### [RECORDS FOR THIS EXERCISE]
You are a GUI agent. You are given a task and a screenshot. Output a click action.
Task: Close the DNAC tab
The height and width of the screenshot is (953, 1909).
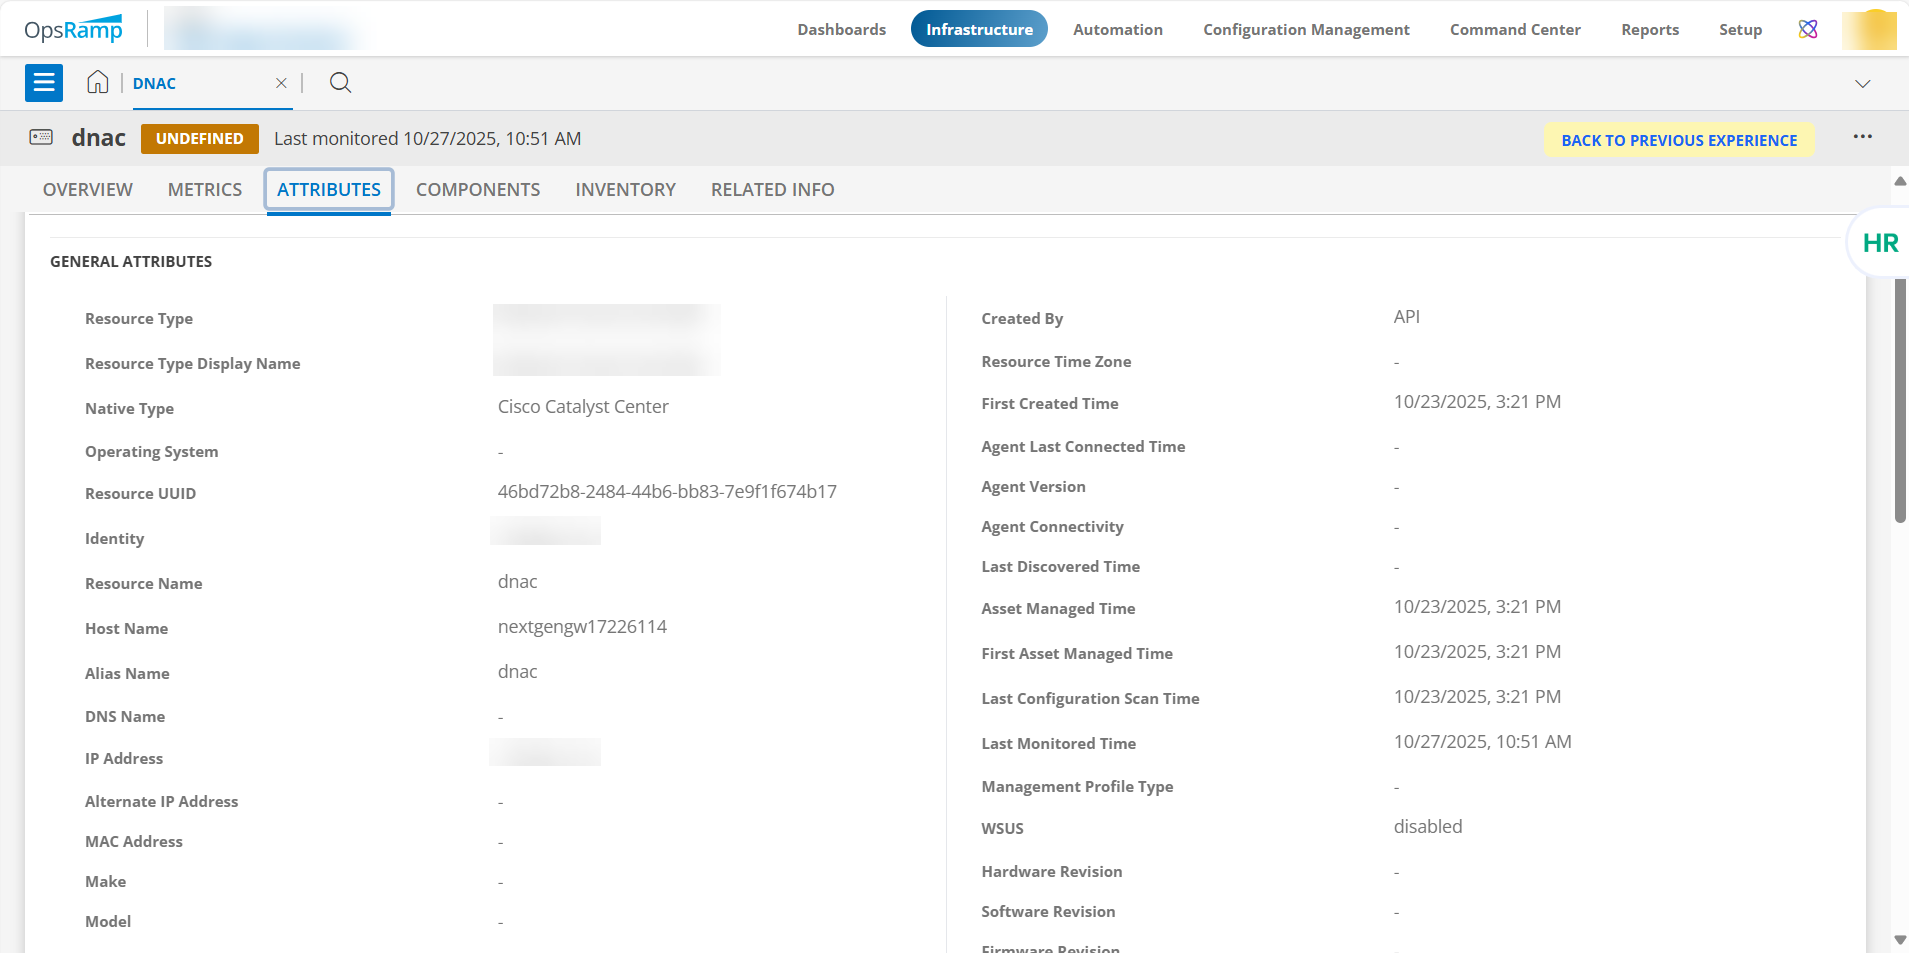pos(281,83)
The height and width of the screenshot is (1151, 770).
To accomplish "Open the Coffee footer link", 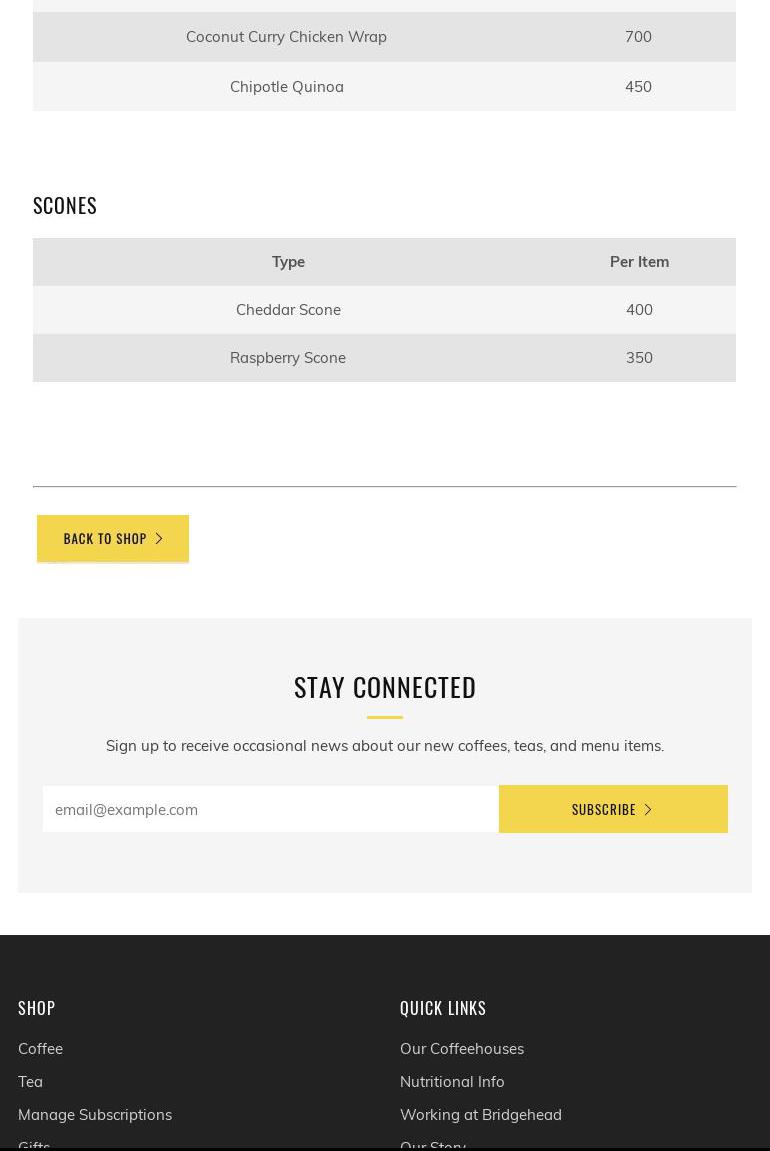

### [WORK INSTRUCTION]
The copy should start at the line that contains "The height and width of the screenshot is (953, 1909).", end at the last line of the entries above, and match each line exactly, with pictures dropped.

### [EXERCISE RESULT]
The height and width of the screenshot is (953, 1909).
pos(281,83)
The height and width of the screenshot is (1151, 770).
To accomplish "Open the Coffee footer link", 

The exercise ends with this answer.